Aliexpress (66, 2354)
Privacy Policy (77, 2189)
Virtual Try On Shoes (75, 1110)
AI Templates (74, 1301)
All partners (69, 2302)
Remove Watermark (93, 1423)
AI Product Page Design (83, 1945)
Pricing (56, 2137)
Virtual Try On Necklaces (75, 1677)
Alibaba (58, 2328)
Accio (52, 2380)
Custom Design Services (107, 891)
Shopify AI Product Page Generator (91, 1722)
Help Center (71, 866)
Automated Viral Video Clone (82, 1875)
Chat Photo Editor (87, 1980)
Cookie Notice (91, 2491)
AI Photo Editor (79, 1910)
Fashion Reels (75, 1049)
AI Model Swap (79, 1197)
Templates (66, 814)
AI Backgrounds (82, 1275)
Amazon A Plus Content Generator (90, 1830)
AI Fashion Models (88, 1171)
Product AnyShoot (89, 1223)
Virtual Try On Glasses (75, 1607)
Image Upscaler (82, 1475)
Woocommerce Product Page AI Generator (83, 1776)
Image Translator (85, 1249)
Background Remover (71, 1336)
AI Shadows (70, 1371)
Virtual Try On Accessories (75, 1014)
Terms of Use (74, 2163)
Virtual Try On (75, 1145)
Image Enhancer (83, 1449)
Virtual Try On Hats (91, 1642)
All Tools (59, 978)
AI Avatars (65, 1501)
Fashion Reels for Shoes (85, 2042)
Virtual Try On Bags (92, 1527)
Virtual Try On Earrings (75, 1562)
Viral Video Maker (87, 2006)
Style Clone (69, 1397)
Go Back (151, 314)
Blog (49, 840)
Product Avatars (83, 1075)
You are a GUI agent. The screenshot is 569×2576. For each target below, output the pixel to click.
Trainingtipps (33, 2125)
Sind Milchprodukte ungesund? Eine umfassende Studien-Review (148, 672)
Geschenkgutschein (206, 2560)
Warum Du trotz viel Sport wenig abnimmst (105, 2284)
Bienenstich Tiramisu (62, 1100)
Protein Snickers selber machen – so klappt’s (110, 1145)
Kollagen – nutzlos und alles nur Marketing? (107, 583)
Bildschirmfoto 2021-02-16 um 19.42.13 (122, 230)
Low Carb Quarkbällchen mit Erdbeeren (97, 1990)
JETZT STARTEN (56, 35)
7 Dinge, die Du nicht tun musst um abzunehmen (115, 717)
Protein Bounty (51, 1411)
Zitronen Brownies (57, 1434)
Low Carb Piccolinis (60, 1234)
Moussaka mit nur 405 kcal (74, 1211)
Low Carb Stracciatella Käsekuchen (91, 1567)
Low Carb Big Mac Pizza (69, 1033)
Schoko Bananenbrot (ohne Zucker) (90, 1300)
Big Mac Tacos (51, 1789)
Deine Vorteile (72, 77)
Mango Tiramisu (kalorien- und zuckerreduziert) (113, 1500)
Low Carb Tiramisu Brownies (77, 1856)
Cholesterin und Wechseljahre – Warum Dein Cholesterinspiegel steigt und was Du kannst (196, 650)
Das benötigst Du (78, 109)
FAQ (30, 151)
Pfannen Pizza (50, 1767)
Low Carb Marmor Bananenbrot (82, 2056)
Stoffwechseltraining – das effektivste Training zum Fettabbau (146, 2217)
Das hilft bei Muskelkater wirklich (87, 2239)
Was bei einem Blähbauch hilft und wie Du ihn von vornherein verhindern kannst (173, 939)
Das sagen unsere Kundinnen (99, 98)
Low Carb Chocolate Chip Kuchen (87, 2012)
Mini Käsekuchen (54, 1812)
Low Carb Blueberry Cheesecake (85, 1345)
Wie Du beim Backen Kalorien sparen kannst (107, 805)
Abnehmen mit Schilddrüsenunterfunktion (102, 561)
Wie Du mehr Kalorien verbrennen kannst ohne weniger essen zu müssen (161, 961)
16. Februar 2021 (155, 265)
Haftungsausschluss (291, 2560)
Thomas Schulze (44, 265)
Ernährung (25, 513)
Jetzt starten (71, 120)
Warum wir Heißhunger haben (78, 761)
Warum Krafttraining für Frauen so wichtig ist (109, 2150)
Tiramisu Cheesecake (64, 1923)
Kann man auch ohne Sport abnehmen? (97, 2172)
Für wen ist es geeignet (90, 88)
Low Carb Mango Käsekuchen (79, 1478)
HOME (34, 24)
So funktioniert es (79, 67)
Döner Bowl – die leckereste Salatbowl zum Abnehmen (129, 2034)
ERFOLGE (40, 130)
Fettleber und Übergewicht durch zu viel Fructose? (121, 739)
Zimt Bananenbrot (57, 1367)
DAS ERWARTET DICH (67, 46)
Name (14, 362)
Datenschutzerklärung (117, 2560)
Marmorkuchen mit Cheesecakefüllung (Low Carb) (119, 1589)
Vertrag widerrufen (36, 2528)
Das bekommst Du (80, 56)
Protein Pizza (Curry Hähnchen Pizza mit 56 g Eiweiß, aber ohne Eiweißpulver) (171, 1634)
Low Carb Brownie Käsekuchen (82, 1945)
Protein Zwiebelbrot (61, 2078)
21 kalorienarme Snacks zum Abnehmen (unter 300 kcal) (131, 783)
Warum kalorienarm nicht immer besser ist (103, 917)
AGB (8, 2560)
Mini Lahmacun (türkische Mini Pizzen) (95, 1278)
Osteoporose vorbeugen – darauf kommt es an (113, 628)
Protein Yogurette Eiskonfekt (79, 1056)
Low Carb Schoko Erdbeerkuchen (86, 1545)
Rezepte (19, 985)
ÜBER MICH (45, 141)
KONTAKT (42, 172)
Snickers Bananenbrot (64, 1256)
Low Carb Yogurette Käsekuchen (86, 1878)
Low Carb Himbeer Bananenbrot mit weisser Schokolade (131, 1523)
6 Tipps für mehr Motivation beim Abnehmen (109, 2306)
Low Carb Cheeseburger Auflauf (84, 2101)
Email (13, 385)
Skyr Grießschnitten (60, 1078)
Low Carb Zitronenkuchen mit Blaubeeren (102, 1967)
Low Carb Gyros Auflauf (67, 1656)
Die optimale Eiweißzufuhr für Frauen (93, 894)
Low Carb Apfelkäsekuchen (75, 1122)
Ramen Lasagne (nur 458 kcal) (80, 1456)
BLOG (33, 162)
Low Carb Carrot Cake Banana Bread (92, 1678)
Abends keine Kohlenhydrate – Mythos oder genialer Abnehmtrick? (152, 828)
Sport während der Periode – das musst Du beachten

+---+

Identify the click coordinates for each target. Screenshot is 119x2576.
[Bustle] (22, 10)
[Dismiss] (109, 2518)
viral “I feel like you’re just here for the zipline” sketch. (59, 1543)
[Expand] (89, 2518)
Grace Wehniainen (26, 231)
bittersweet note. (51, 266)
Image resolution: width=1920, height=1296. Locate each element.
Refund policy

+---+

▶ [EXERCISE DESCRIPTION]
Every line with the string "Yogurette" in the material should be returned.

▶ [RESULT OF THE EXERCISE]
Protein Yogurette Eiskonfekt (79, 1056)
Low Carb Yogurette Käsekuchen (86, 1878)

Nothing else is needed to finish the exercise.